Barazi-Epsilon
- Founded: 2000
- Team principal(s): Michel Lecomte Juan Barazi
- Former series: French Formula Three Championship British Formula 3 Championship Superleague Formula Le Mans Series

= Barazi-Epsilon =

Barazi-Epsilon is a racing team owned by engineer Michel Lecomte and entrepreneur turned amateur racer Juan Barazi. The team's base is in Le Mans. The team was founded in 2000 as Epsilon Sport from the remains of the Graff Racing's Formula Three operations.

==History==
They have competed in many series, including the Le Mans Series, French Formula Three Championship, British Formula 3 Championship and the Superleague Formula.

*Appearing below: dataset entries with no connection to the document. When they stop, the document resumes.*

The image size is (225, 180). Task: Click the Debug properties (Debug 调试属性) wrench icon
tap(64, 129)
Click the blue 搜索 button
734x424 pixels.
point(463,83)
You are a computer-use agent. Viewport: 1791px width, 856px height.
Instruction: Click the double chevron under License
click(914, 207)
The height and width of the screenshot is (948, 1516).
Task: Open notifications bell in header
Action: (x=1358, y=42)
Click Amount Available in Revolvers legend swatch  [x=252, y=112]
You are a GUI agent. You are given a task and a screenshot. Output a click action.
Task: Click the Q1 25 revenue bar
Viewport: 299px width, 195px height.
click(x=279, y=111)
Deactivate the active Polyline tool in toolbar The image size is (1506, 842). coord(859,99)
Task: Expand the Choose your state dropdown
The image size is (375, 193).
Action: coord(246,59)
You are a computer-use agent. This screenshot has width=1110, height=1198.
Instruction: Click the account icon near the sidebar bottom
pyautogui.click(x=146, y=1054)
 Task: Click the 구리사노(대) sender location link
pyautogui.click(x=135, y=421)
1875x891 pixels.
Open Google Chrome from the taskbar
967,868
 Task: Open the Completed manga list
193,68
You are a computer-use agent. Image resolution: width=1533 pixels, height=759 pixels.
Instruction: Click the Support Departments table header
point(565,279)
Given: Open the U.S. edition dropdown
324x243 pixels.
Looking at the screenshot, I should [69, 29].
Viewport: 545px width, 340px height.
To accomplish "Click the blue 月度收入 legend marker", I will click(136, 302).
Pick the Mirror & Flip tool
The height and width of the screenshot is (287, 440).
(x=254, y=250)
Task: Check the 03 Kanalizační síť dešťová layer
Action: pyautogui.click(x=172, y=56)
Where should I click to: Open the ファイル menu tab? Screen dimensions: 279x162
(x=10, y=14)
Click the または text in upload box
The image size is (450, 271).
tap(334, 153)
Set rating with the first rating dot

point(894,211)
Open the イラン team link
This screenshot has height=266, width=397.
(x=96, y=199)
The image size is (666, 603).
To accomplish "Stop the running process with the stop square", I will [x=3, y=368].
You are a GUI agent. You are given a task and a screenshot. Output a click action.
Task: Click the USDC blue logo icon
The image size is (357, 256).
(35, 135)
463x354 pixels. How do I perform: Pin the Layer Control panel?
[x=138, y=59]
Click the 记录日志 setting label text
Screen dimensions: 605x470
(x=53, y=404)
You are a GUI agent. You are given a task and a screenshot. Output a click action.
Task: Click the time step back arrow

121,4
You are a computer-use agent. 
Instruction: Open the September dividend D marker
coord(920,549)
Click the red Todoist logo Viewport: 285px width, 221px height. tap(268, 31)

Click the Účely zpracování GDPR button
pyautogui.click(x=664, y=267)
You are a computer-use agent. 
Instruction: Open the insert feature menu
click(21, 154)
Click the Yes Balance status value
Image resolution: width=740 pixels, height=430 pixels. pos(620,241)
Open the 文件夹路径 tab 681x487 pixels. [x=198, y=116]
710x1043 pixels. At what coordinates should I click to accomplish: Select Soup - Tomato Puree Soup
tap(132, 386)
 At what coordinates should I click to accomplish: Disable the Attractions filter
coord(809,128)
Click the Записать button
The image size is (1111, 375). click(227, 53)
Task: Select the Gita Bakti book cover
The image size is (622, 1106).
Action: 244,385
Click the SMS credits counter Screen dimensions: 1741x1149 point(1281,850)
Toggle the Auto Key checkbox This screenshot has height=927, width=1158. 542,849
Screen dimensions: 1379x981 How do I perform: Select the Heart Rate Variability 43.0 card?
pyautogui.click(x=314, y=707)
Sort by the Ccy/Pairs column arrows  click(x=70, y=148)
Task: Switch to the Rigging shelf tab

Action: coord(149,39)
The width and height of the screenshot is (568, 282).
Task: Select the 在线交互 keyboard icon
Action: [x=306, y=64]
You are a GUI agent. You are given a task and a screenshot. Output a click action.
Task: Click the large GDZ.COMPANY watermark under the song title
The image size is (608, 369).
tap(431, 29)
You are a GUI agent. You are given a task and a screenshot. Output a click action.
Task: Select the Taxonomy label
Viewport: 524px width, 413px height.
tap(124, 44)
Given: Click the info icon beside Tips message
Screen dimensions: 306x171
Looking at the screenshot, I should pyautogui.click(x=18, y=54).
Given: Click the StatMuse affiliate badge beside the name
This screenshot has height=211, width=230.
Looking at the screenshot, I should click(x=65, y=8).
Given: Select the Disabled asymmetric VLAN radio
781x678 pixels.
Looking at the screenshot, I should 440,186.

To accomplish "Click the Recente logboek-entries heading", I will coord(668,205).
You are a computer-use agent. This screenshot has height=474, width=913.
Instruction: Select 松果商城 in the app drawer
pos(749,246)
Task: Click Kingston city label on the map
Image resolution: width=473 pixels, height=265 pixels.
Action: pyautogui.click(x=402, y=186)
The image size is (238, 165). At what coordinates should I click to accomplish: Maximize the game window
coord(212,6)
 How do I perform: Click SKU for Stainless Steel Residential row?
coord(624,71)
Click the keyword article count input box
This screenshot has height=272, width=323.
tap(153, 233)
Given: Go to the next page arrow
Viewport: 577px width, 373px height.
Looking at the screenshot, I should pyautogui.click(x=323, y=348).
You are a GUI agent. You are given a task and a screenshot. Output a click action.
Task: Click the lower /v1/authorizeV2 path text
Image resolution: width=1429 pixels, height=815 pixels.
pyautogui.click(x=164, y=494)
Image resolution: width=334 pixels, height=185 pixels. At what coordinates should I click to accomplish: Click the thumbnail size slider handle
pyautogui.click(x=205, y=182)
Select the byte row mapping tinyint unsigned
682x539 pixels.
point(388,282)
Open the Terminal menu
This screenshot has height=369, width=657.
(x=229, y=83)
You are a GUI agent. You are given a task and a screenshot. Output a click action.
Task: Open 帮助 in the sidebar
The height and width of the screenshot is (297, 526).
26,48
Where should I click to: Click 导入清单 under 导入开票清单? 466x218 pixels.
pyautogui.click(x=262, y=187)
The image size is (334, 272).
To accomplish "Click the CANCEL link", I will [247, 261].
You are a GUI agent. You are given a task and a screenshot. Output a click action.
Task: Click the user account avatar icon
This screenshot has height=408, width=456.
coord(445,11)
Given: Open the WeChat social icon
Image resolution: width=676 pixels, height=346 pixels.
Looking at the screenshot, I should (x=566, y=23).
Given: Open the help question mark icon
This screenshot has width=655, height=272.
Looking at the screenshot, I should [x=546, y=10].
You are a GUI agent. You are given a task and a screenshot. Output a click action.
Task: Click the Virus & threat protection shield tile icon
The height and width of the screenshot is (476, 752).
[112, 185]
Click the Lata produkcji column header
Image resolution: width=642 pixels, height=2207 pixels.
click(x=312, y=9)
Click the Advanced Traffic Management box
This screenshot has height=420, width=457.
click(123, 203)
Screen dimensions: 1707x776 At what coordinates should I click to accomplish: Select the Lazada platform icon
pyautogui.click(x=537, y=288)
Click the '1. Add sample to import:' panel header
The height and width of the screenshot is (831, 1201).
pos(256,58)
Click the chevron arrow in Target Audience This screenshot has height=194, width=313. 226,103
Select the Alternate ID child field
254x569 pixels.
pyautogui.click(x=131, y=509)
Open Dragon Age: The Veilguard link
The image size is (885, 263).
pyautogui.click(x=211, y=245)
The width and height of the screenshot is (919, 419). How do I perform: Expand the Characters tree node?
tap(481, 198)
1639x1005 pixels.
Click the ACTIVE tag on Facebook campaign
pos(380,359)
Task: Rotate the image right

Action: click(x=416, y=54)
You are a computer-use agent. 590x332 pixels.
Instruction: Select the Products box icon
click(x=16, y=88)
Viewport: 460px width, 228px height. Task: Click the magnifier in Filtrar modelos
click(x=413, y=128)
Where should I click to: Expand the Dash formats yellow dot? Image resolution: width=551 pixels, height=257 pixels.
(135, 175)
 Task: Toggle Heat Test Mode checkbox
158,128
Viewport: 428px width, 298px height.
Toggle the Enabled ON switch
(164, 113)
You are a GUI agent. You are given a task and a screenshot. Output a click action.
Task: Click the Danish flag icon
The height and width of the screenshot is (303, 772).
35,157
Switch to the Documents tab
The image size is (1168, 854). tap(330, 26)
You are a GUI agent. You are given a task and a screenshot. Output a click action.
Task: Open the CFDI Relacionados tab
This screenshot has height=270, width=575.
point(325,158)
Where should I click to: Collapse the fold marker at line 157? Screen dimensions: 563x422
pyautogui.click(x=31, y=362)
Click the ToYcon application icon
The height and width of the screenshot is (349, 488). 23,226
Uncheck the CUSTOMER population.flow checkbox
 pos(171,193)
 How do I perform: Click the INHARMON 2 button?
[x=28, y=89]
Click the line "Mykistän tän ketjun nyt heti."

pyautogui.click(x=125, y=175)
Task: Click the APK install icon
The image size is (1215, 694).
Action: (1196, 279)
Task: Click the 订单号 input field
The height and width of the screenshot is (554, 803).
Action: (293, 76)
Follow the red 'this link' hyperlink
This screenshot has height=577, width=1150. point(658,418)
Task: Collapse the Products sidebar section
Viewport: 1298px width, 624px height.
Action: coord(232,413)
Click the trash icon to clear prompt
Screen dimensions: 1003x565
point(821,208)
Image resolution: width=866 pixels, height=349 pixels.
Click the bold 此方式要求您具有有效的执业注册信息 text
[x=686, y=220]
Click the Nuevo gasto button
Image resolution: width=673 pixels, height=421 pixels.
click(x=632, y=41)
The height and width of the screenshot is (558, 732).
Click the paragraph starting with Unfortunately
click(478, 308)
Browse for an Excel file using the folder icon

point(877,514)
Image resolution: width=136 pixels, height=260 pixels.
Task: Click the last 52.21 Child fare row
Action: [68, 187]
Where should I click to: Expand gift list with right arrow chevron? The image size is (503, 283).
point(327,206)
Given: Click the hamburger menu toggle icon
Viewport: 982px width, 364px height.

Highlights for the team include winning the World Series by Nissan Light Class in 2001 and the LMP2 class in the 2006 Le Mans Series season.

In 2008 and 2009, the team competed in the Le Mans Series championship with drivers Fernando Rees, Michael Vergers and Juan Barazi. They have also been regulars at the 24 Hours of Le Mans race.

In 2009 they ran the Olympique Lyonnais car in Superleague Formula. In 2010 they are running the cars of GD Bordeaux and Galatasaray S.K.

===As a car manufacturer===

====Barazi-Epsilon FR2.0-10====

The Barazi-Epsilon FR2.0-10 is the spec Formula Renault 2.0 car since 2010, it replaced the Tatuus FR2000 which was raced since 2000. The car is used in the Formula Renault 2.0 Eurocup and the Formula Renault 2.0 NEC. A Renault Sport tuned Renault F4R powers the car.

====Beta Epsilon Formula Premium====

The Formula Premium is a junior formula racecar designed for racing schools and junior racing classes. The car was designed in 2012 for the 2013 Formula Premium series. The car features a 1,6L Renault engine, also seen in the Formula Renault 1.6.